Whis-purr Rescue staff and supporters pushed to get out the vote for the local girl. Matilda’s clever bell-ringing high-five won 4,997 votes, according to a news release from the organizers, who say the contest celebrates the success of the life-saving Cat Pawsitive initiative of The Jackson Galaxy Project, a program of Greater Good Charities.
The initiative aims to save the lives of shelter and rescue cats by increasing their adoption rates. Shelter staff and volunteers are taught how to implement Galaxy’s positive reinforcement training for cats and includes “a signature move—teaching them to high-five.” To see Matilda and the semifinalists, go to felinehighfive.com.
Matilda and her sister Moxie and brother Maverick were rescue cats who came to Whis-purr from Half Moon Bay at about three months old.
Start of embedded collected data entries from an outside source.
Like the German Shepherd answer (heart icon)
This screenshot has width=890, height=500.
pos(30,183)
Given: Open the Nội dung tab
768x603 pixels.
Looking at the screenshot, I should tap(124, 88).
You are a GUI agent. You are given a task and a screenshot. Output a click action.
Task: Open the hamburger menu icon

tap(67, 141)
All three were “pretty feral and didn’t want to have anything to do with people,” Brock says.
Volunteer trainer Talia Martin can’t have cats of her own (her husband is allergic) so she’s happy to spend hours at the shelter training a dozen cats. Their behavior and reactions, down to body language, posture and making eye contact, have been recorded in a binder since the training started. Gradually, curiosity—or perhaps the scent of treats—got the best of shy or invisible cats who began to come down from cat trees to train on the floor with Brock, Martin or volunteer Sydney Leung. One of the cats wouldn’t come close enough to be petted, Martin recalls. Now he grabs her hand.
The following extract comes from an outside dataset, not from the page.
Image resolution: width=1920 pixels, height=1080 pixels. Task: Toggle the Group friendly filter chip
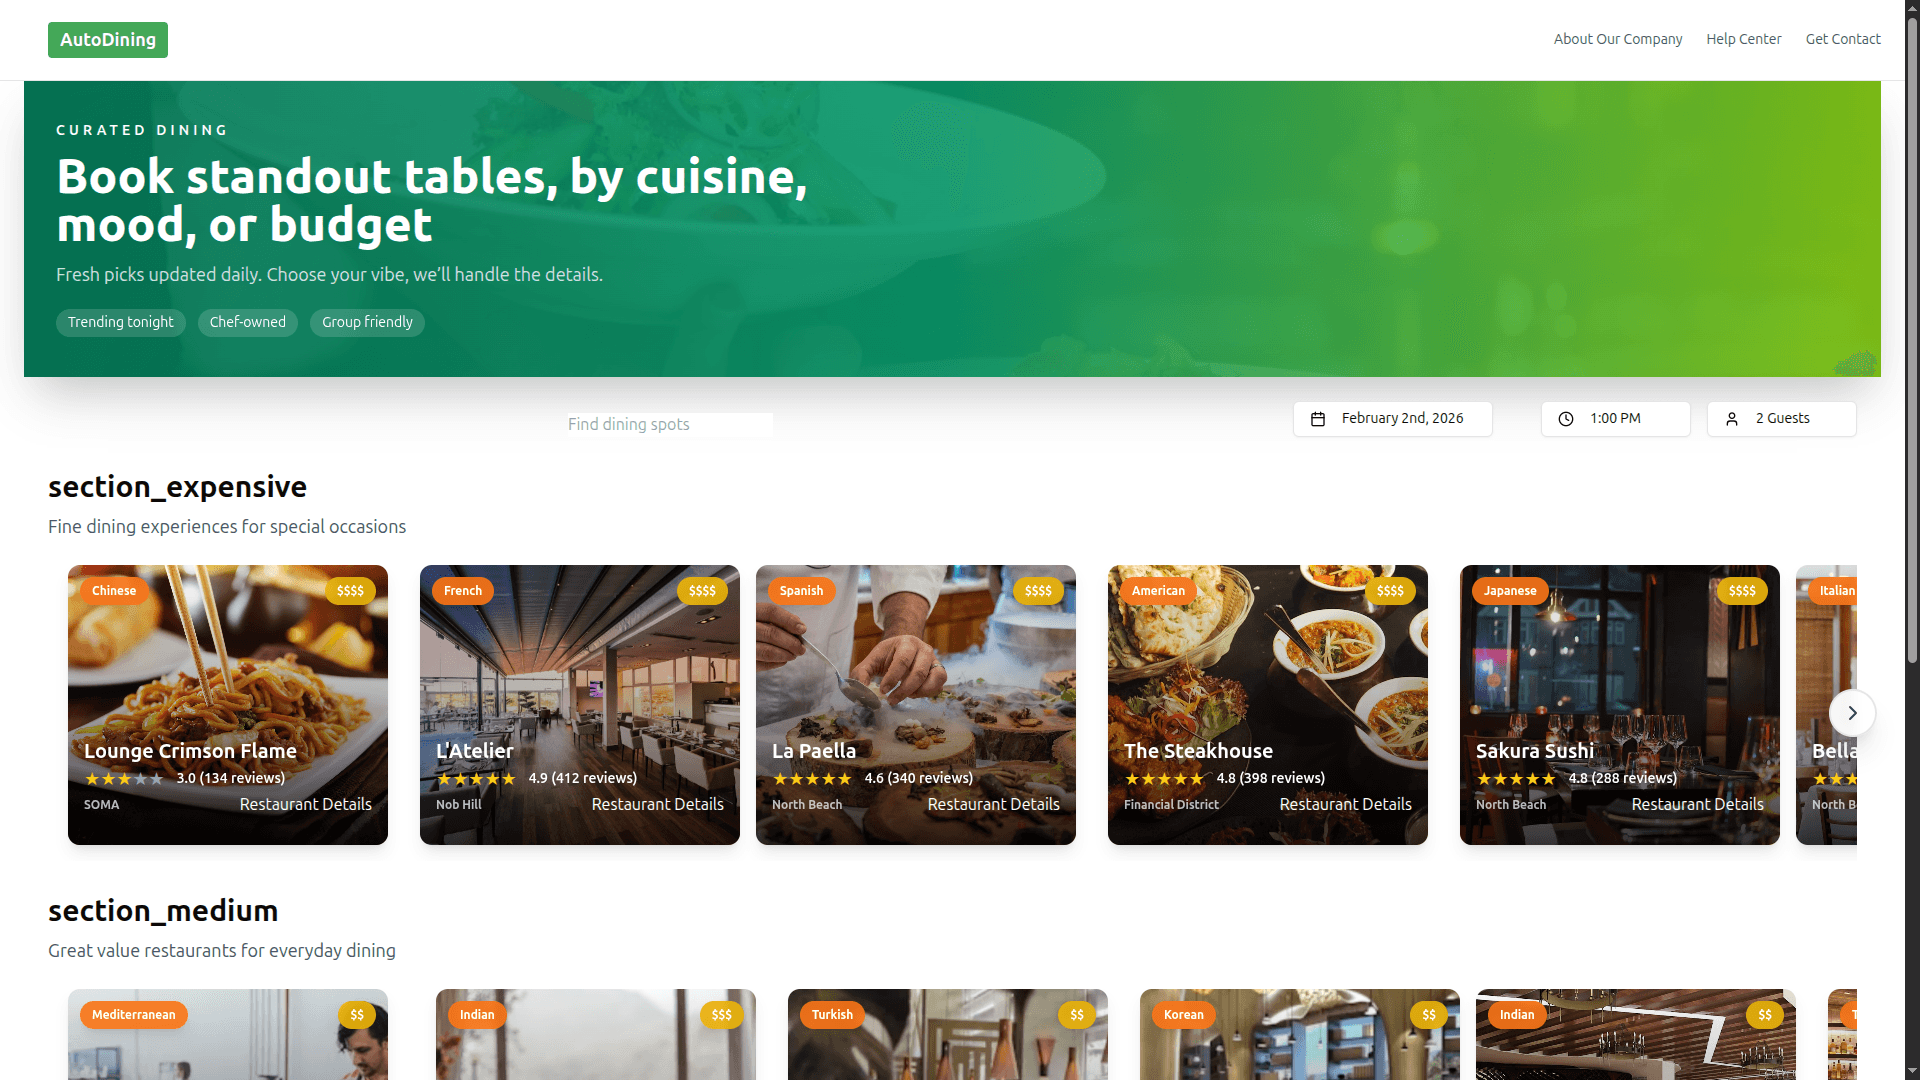pyautogui.click(x=367, y=322)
Whis-purr Rescue picked up a cat called Ryder who was going to be euthanized at another shelter because he was “too feral,” Brock says. “We couldn’t pet him. And if you went to him, he’d run. And if you did stay, he’d whack you.” So she was quite surprised one day while training another cat when Ryder came weaving in and out between other cats, rolled around and started purring.
Brock wants to get more tips from Galaxy about moving Ryder to a higher lovability level. “We want to get him homed,” she says. “It’s great in this (training) room, but we need to be able to translate it into a home environment.” A shelter cat, she adds, isn’t the “yippy skippy cat that’s going to come and get right up on your lap,” and it takes effort to bring out the pussycat within. “They’re becoming more adoptable every day,” Brock says. “And I’m not in a hurry. I just want to make sure they get the right home.”